◆ **TASK OBJECTIVE**
Among the entries below, how many lines contain the string "will"? Only the number, please.

◆ **MATERIAL PROVIDED**
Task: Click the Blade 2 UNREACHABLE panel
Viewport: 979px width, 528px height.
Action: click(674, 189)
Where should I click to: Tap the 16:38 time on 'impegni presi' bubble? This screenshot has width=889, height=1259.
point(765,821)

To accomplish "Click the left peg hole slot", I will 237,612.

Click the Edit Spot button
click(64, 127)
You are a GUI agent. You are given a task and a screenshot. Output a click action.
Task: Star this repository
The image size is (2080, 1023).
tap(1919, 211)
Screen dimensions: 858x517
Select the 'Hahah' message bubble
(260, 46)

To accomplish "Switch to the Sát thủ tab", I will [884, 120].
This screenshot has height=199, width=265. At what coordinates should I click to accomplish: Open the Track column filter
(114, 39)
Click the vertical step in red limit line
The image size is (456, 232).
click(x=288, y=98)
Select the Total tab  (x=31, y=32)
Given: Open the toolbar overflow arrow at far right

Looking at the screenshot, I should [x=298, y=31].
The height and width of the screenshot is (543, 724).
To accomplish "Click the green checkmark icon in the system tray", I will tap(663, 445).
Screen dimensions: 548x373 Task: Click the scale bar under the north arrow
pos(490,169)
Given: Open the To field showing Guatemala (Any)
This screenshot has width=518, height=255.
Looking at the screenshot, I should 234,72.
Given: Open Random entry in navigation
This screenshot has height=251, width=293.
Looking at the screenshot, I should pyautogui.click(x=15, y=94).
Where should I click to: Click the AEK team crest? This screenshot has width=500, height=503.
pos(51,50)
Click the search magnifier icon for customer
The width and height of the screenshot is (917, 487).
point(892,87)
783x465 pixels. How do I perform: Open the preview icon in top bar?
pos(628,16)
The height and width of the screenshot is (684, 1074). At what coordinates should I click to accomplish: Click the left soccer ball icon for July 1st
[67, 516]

◆ **EXPECTED ANSWER**
3